Text to read -

Approval announcement
Draft of message to be sent after approval:

Announcement

From: The IESG <iesg-secretary@ietf.org>
To: IETF-Announce <ietf-announce@ietf.org>
Cc: RFC Editor <rfc-editor@rfc-editor.org>,
    radext mailing list <radext@ietf.org>,
    radext chair <radext-chairs@tools.ietf.org>
Subject: Document Action: 'Support of fragmentation of RADIUS packets' to Experimental RFC (draft-ietf-radext-radius-fragmentation-12.txt)

The IESG has approved the following document:
- 'Support of fragmentation of RADIUS packets'
  (draft-ietf-radext-radius-fragmentation-12.txt) as Experimental RFC

This document is the product of the RADIUS EXTensions Working Group.

The IESG contact persons are Benoit Claise and Joel Jaeggli.

What the task requires - Which email addresses appear in the approval announcement above? List all of them.

Data segment -
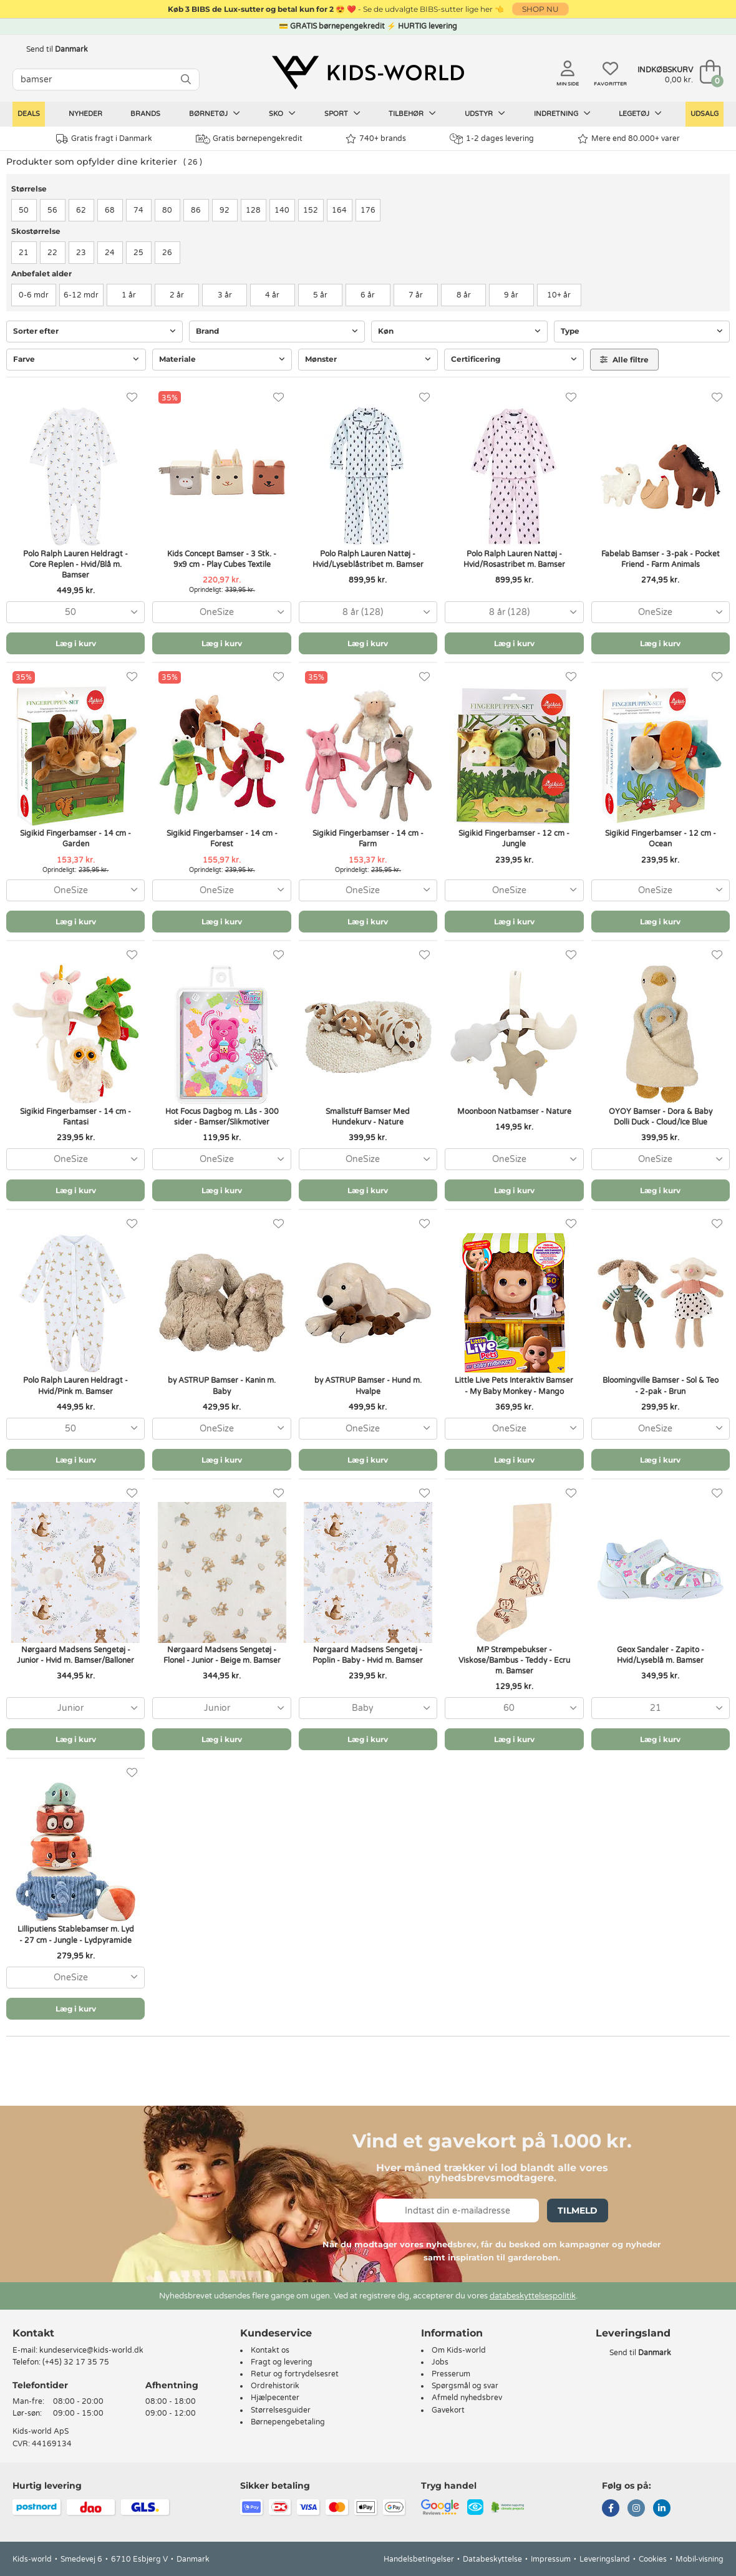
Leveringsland (604, 2559)
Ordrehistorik (275, 2385)
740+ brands (376, 138)
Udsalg (704, 114)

Response to this exercise -
- iesg-secretary@ietf.org
- ietf-announce@ietf.org
- rfc-editor@rfc-editor.org
- radext@ietf.org
- radext-chairs@tools.ietf.org